Un livre maudit – L’édito de Patrice Chabanet
La réédition de Mein Kampf dans une version contextualisée constitue un exercice difficile. Comment mettre au jour les mécanismes de la pensée hitlérienne sans susciter une curiosité morbide chez des admirateurs potentiels (ça existe encore…) ? Les auteurs de l’ouvrage ont mis dix ans pour démonter, pièce par pièce, les allégations d’un antisémite maladif porté au pouvoir par un peuple contaminé. Aujourd’hui, on parlerait de fake news. Dans les années vingt et trente le discours était plus rustique mais très efficace. On en connaît le résultat : « calomniez, calomniez, il en restera toujours quelque chose ». Un quelque chose d’effrayant, en l’occurrence : une guerre mondiale et la Shoah. Saluons donc l’exercice. Il est nécessaire quand des idées néonazies remontent à la surface et polluent le débat politique sur le continent européen. La recherche de boucs émissaires est un virus dont on n’a toujours pas trouvé la parade. On n’en fera jamais assez pour vaincre la lèpre de l’oubli. Cela dit, la réédition de l’ouvrage a ses propres limites : son coût (100 euros) et la cible visée, les chercheurs qui n’ont pas attendu pour être convaincus de son contenu nauséabond.

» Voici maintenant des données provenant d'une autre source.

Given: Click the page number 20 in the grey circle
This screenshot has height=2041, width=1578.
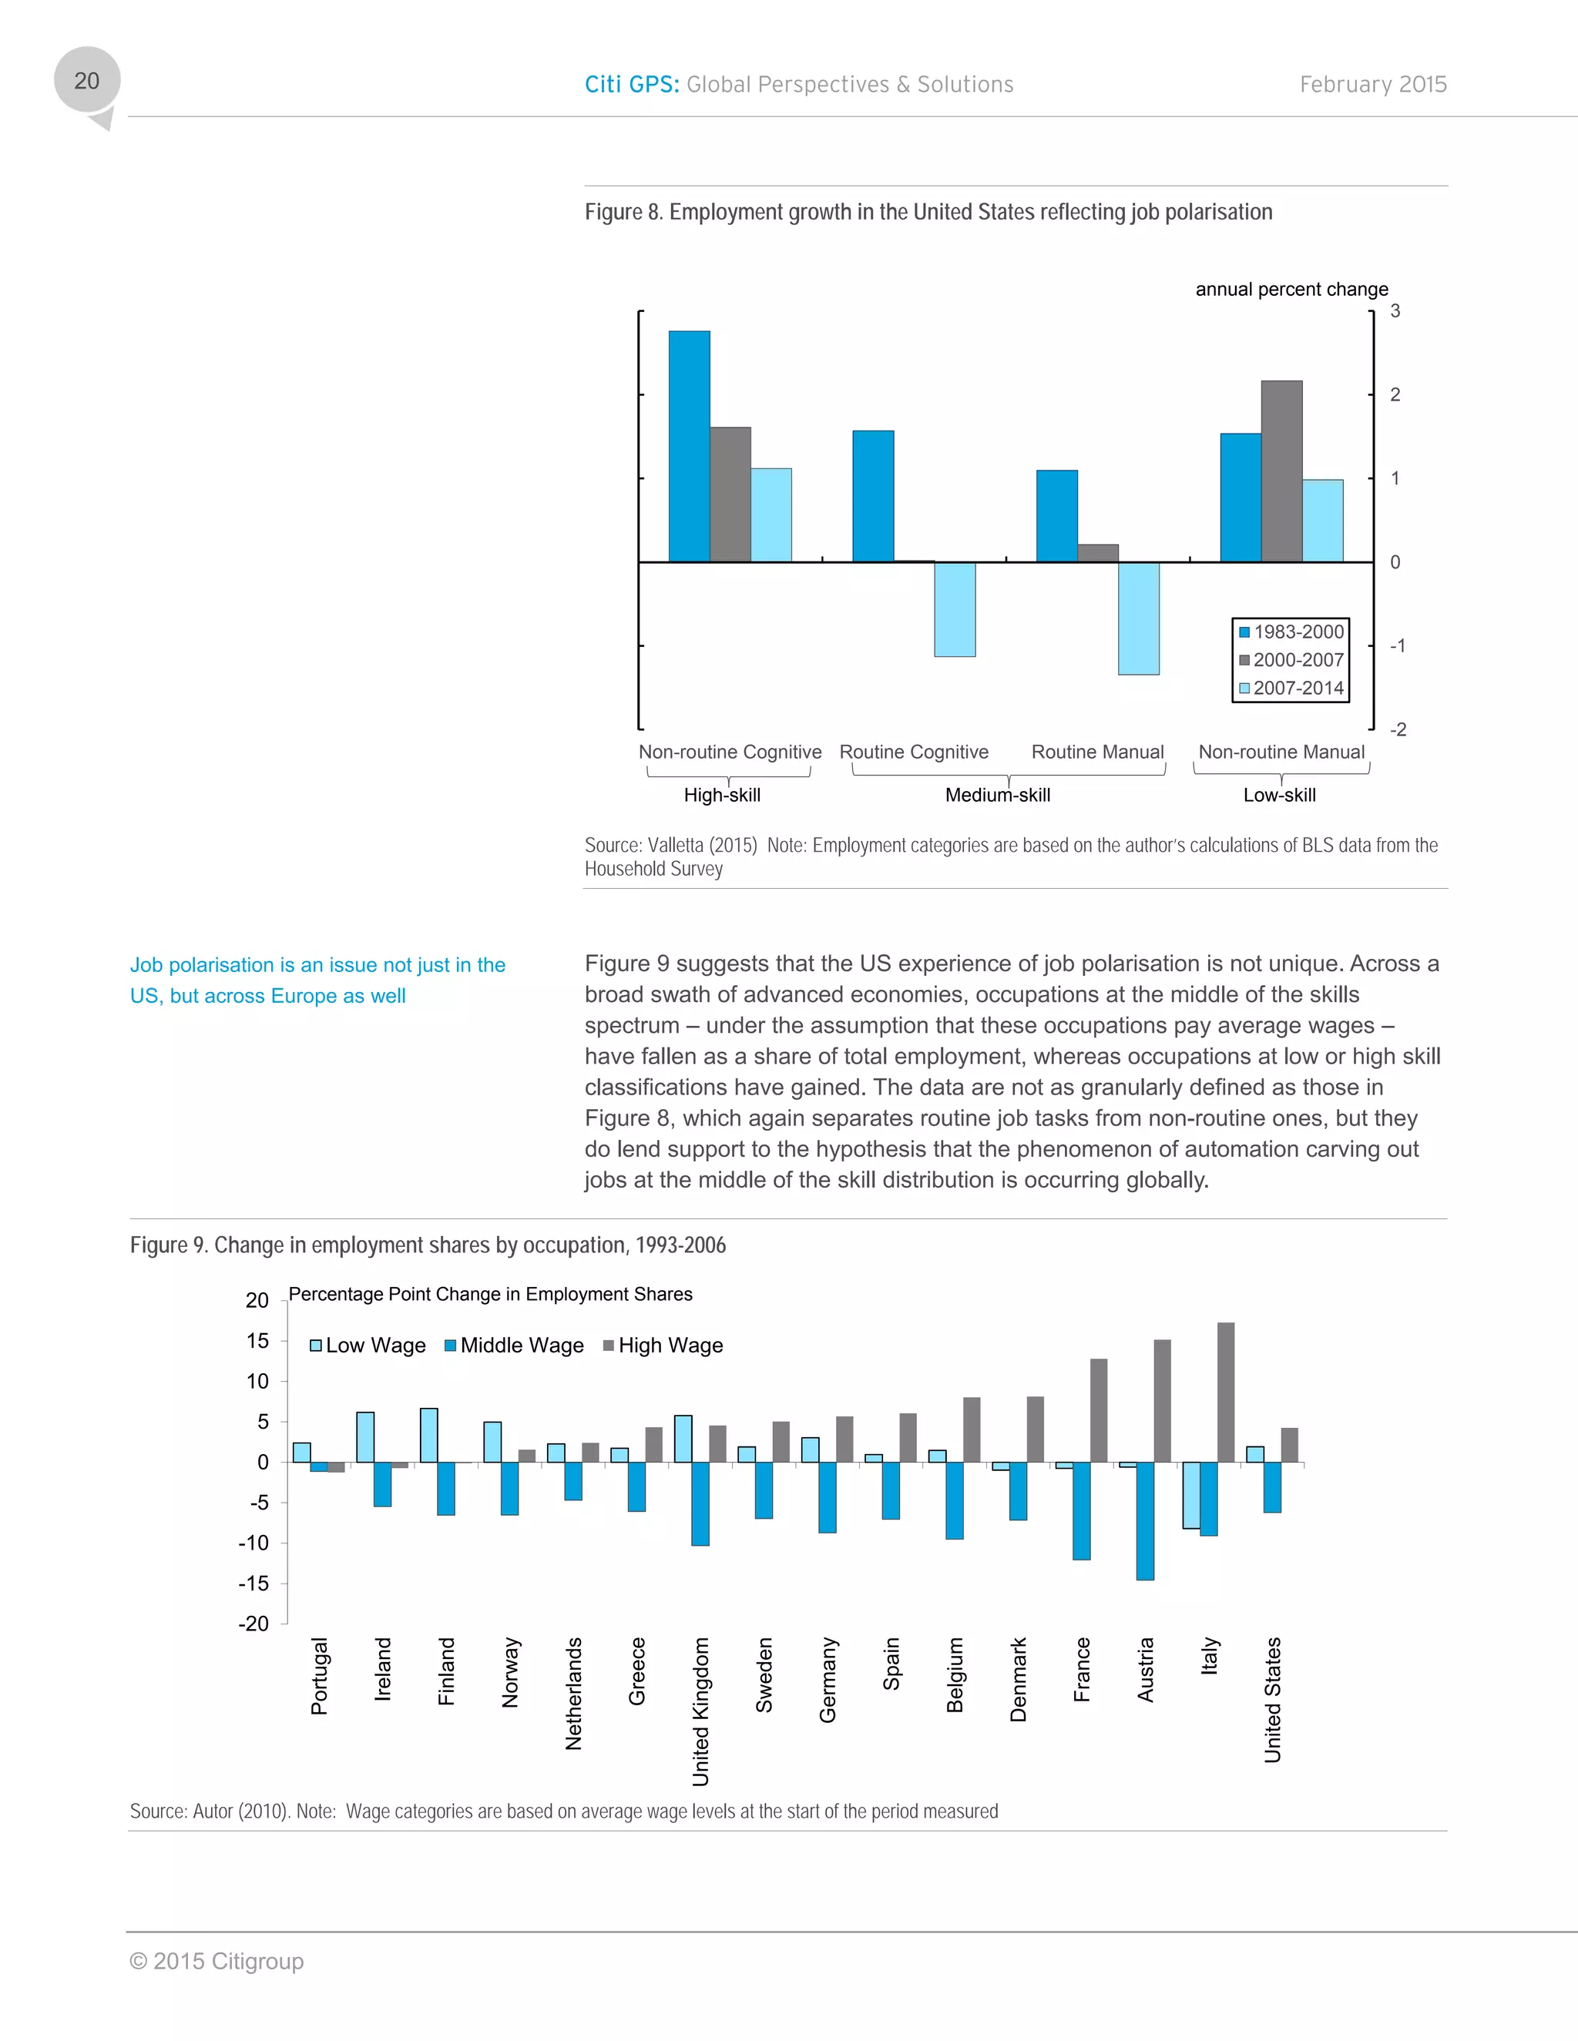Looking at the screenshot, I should coord(87,82).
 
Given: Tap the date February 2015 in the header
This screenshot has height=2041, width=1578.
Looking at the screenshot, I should coord(1372,85).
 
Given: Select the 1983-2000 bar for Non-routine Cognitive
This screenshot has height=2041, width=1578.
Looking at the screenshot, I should coord(689,446).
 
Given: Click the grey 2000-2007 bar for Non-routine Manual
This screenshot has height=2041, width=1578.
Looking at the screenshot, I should coord(1281,471).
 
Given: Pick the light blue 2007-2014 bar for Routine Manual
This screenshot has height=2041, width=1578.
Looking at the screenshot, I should coord(1138,618).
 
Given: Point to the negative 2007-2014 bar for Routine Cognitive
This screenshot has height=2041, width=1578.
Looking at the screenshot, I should coord(955,609).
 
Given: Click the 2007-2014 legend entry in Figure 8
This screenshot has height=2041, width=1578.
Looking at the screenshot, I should coord(1291,688).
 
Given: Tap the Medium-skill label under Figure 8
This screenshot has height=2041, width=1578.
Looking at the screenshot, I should coord(998,796).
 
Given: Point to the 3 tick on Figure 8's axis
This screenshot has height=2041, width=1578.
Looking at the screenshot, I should coord(1395,311).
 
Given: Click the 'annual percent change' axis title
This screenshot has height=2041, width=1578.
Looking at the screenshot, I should coord(1291,290).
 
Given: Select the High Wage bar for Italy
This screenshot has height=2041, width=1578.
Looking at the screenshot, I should coord(1226,1393).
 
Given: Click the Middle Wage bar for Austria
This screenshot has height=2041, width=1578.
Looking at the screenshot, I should coord(1144,1520).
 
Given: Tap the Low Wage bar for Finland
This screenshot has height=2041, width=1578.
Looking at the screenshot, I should coord(429,1436).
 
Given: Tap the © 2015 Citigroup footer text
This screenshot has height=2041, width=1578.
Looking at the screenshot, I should coord(217,1962).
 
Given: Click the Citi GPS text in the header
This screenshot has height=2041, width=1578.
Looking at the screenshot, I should coord(631,85).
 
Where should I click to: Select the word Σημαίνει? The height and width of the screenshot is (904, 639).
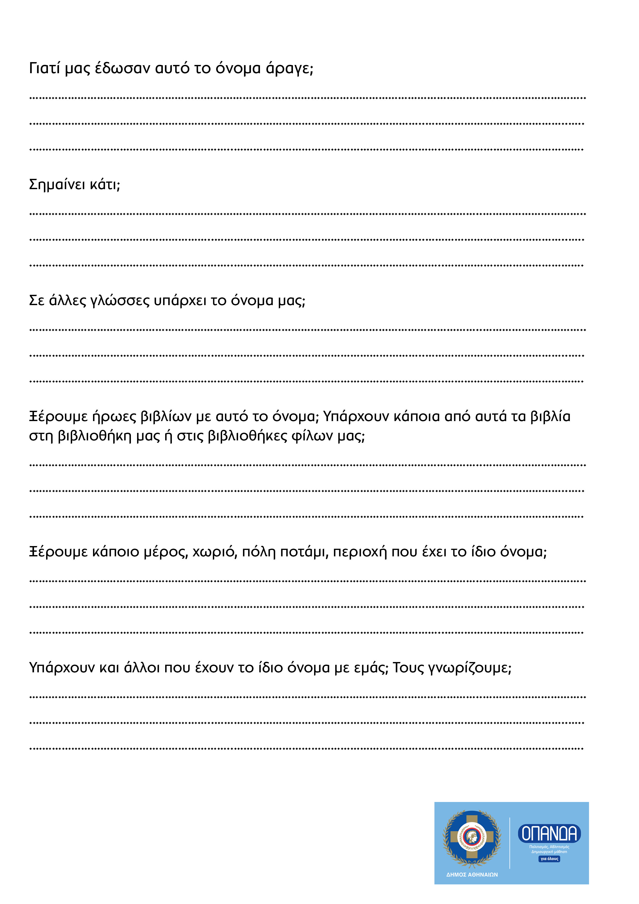(57, 185)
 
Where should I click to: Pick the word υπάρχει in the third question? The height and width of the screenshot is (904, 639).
(180, 301)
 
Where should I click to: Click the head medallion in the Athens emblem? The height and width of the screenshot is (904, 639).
(472, 836)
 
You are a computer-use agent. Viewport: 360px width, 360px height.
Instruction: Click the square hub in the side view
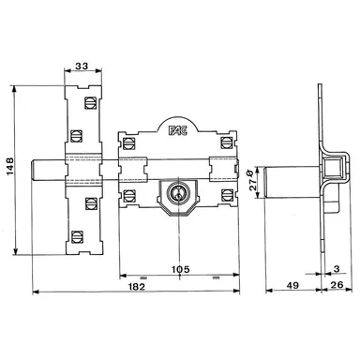329,169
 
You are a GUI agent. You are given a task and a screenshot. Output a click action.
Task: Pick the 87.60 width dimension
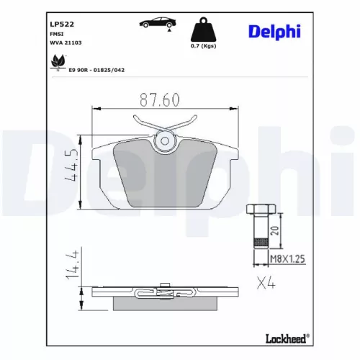coord(159,100)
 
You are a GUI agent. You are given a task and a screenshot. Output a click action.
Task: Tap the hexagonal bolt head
coord(258,210)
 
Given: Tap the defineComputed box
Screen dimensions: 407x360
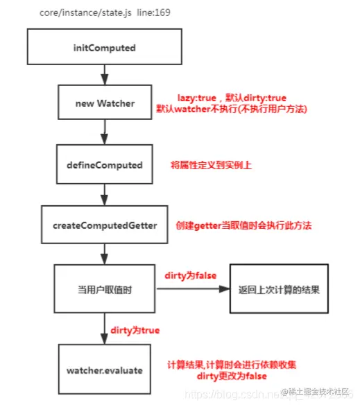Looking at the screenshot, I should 104,165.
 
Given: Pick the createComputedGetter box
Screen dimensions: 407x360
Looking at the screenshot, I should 104,225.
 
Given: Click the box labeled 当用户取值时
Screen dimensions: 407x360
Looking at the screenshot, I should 104,291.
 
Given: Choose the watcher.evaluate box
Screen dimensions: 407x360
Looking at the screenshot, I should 104,370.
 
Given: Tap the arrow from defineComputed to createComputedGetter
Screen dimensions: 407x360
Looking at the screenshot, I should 104,193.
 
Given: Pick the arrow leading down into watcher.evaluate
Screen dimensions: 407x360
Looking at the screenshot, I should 104,329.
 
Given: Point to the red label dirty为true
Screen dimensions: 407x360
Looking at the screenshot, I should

En aval, demeure un mystère : comment un tissu de mensonges a-t-il pu séduire nombre d’intellectuels allemands au point de cautionner le régime brun ? Un philosophe d’exception, comme Heidegger a même accepté de présider l’université de Fribourg en faisant allégeance à Hitler. L’état-major de la SS était composé de diplômés et de citoyens cultivés. Que l’opinion publique allemande ait été grugée, on peut le comprendre sous la pression d’une propagande effrénée. Mais que l’élite ait été complice, le constat en a été établi par les historiens, mais sans connaître exactement les raisons de ce basculement vers l’horreur. Il devient urgent d’établir un mode de lecture, accessible à tous, des engrenages qui font sombrer une démocratie dans la dictature. Pour comprendre notre Histoire et éviter son bégaiement.